Procesy zachodzące ostatnio w Ameryce znacząco wpływają na pozycję i bezpieczeństwo Polski w świecie – pisze prof. Kazimierz DADAK
Według badań opinii publicznej przeprowadzonych przez Reutera i Ipsos po ubiegłorocznych wyborach 28 procent wszystkich wyborców było zdania, że miały miejsce „nieprawidłowości”, wśród republikanów zaś taką opinię wyraziło aż 68 procent. Z kolei w badaniu zrobionym przez portal Just the News i agencję Rasmussena 25 procent Amerykanów dało twierdzącą odpowiedź na pytanie, czy stany, w których większość mają republikanie, mogą ogłosić secesję. Zatem zajścia, do których doszło w Waszyngtonie 6 stycznia 2021 r., były nie tyle wybrykiem skrajnych radykałów, ile odzwierciedleniem głębokich podziałów panujących w USA.
Od dziesięcioleci wyniki wyborów prezydenckich w USA, z nielicznymi wyjątkami, były przewidywalne. Mimo wielkiego szumu medialnego po dwu kadencjach republikanina następowały dwie kadencje demokraty i na odwrót. Wybory można było przyrównać do sporów w dobrze rozumiejącej się rodzinie, zawsze wygrywał przedstawiciel establishmentu.

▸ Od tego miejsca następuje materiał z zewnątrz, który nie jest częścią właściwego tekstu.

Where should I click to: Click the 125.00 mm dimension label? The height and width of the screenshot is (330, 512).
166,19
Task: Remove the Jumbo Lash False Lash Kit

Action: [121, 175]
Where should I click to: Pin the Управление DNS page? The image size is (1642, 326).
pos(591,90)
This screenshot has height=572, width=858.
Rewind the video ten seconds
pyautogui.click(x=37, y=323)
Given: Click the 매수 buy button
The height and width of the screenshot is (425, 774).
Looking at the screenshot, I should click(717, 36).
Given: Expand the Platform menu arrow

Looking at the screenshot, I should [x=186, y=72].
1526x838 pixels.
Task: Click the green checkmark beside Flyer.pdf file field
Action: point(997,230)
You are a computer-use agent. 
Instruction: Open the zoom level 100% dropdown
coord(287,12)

Jedni reklamowali się jako przyjaciele szarego, ciężko pracującego obywatela, drudzy – jako niestrudzeni obrońcy przed wielkim zewnętrznym zagrożeniem, podczas gdy w istocie rzeczy wygrywali dobrze ustawieni, ponieważ w kraju, w którym lobbing jest legalny, wygrywają ci, którzy mają poparcie ludzi „z grubymi portfelami”.
Wygrana Donalda Trumpa w 2016 r. zakłóciła tę „idyllę”. Amerykańskie elity zostały zupełnie zaskoczone. Formalnie rzecz biorąc, Trump kandydował z ramienia Partii Republikańskiej, ale jak to w 2016 r. trafnie określiła Betsy DeVos, wśród jej przywódców był postrzegany jako intruz (interloper). Co gorsze, po szczęśliwej wygranej (zdobył mniej głosów, ale uzyskał większość w kolegium elektorów) nie zmienił swego stylu, był całkowicie niezależny, robił to, co uważał za słuszne, wszelkie próby okiełznania traktował jak osobistą obrazę i bez szacunku traktował wszystkich, którzy choćby w niewielkim stopniu sprzeciwili się jego decyzjom. Sposób, w jaki traktował współpracowników, mroził krew w żyłach. Taki potentat jak Rex Tillerson, były szef największej firmy naftowej ExxonMobil, który został sekretarzem stanu, o swej dymisji dowiedział się z wpisu na Twitterze.
Swoim zachowaniem Trump przyjaciół sobie nie zjednał, wręcz przeciwnie. Wśród elit liczba jego wrogów wzrastała z dnia na dzień – do końca pozostał intruzem. Biorąc pod uwagę, że Trump nie miał żadnego doświadczenia w polityce, żadnego zaplecza w postaci wypróbowanych współpracowników i trustu mózgów, była to taktyka samobójcza.
Wbrew szumnym obietnicom Trump wielkiej rewolucji w polityce wewnętrznej nie zrobił. Ani nie zbudował muru na granicy z Meksykiem, ani nie osuszył „waszyngtońskiego bagna”, ani nie wsadził Hillary Clinton do więzienia. Niemniej wśród zwykłych obywateli zyskał niezwykłą popularność, bo doskonale wczuwał się w ich potrzeby. Jako porywający mówca bez kłopotu trafiał do serc wyborców. Jego hasła „America First” (interes Ameryki zawsze na pierwszym miejscu) i „Make America Great Again” (uczyńmy Amerykę ponownie wielką) elektryzowały i mobilizowały słuchaczy. Dzięki temu w wyborach w 2020 r. uzyskał prawie 12 mln więcej głosów niż cztery lata wcześniej. Przy takim oszałamiającym wyniku trudno było liczyć się z porażką, ale według oficjalnych wyników wygrał jego konkurent.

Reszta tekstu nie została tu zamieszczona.